Krishna-san’s big round eyes glittered behind her red glasses as she glared at me with suspicion. For a moment, I thought, “Oh shit”, to myself as I panicked.
Huh…? Is it about the clock tower?
I thought so, but I’ve met up with Krishna-san many times since then. If she was talking to me about that, she would have told me much sooner.
“I don't like it. Am I being possessed by something?”
I daringly spoke out in a cheerful tone, Krishna-san pushed up her glasses, and stared at me with a serious expression.
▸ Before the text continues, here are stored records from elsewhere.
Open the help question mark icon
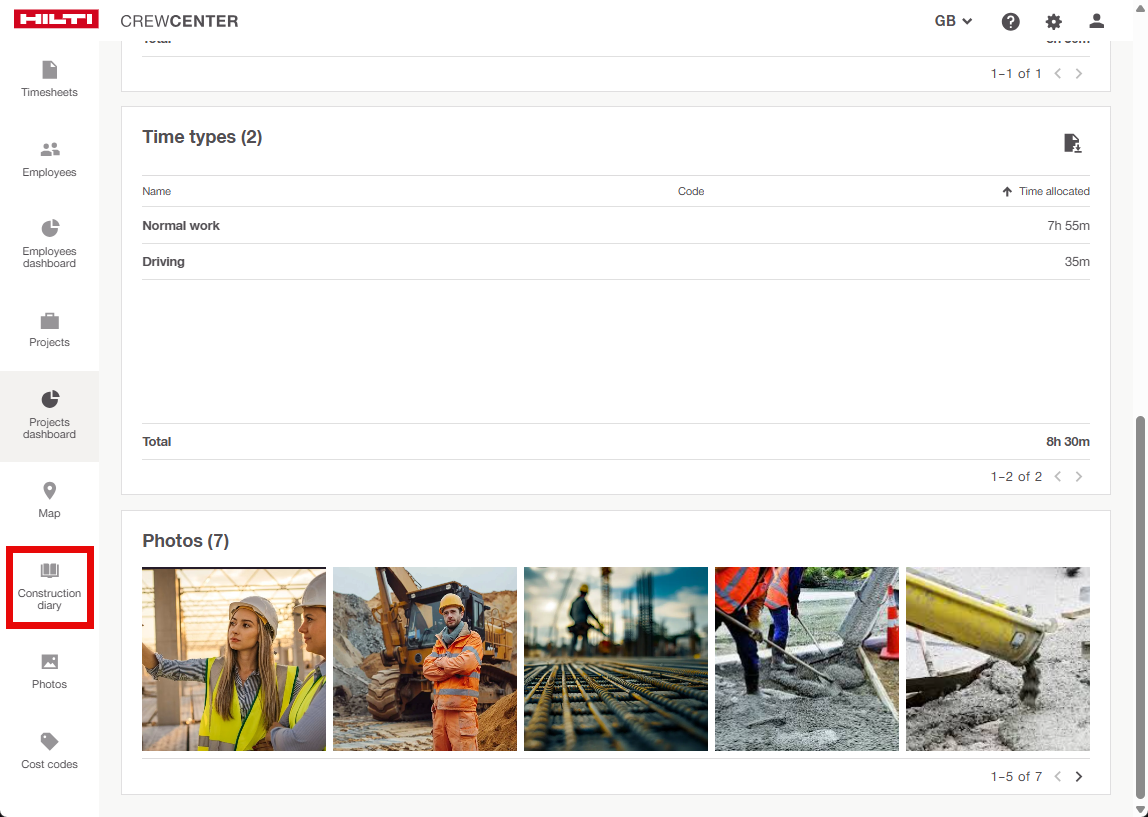This screenshot has width=1148, height=817. coord(1010,21)
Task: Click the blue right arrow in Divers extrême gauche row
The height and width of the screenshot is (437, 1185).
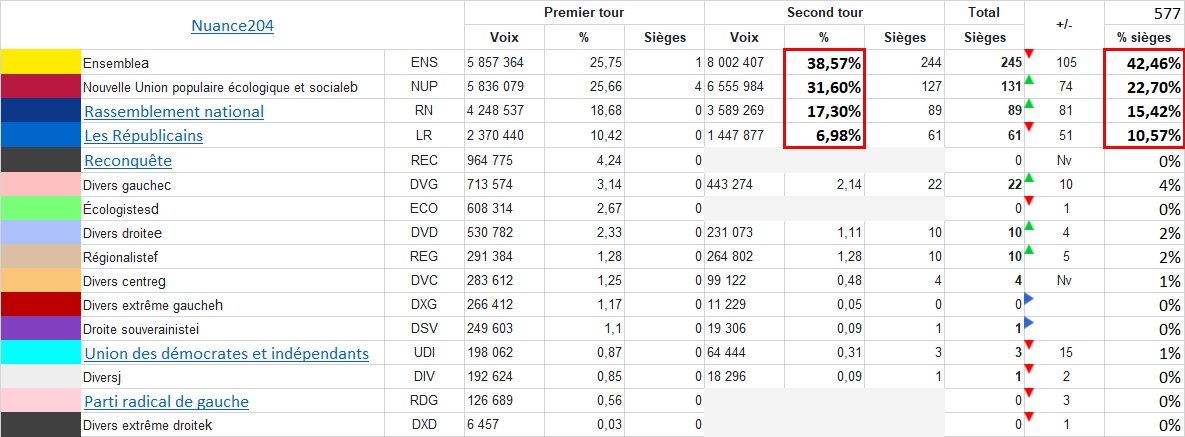Action: pos(1030,298)
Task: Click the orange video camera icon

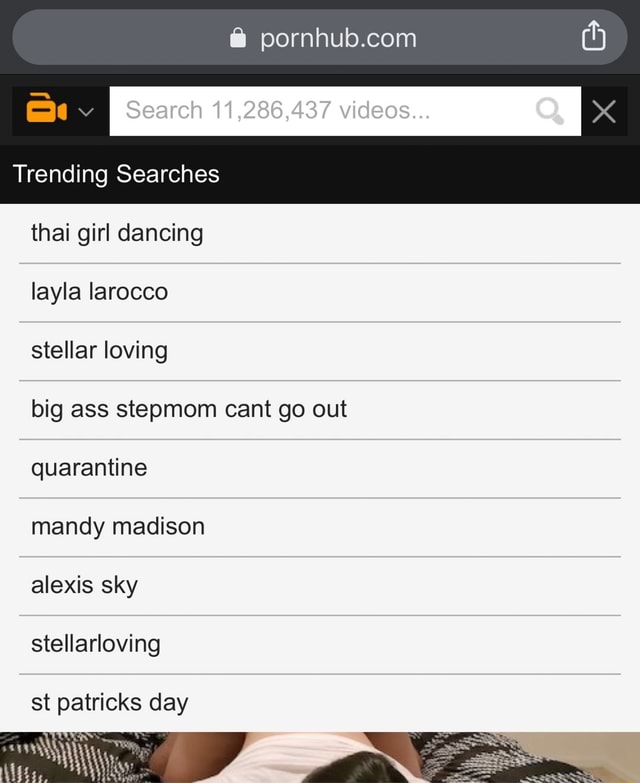Action: coord(45,109)
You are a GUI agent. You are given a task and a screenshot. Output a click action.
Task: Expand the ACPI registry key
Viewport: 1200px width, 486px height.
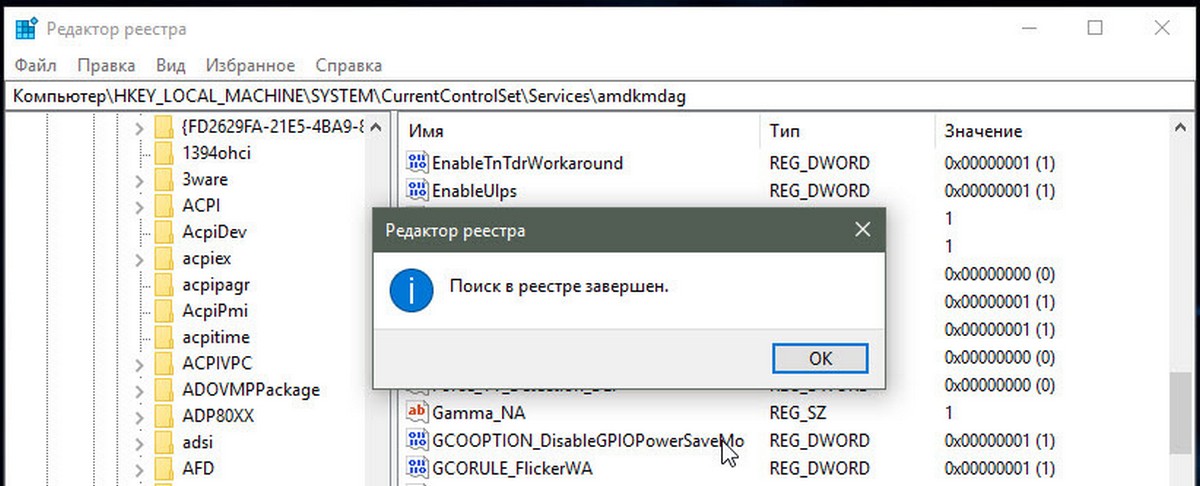point(140,206)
“No, it’s a somewhat strange sensation – Different from being possessed directly. It's like you're alone in the middle of an abandoned building, and I'm staring at you from a distance, and then I find someone else staring at you from the top of an old building.
Those words filled me with horror. Her words kind of described the clinging gaze I had felt last night.
“D-don’t scare me like that. You certainly can’t see ghosts, right?”
“That’s true.”
Krishna-san gave a deeply regrettable shake of the head.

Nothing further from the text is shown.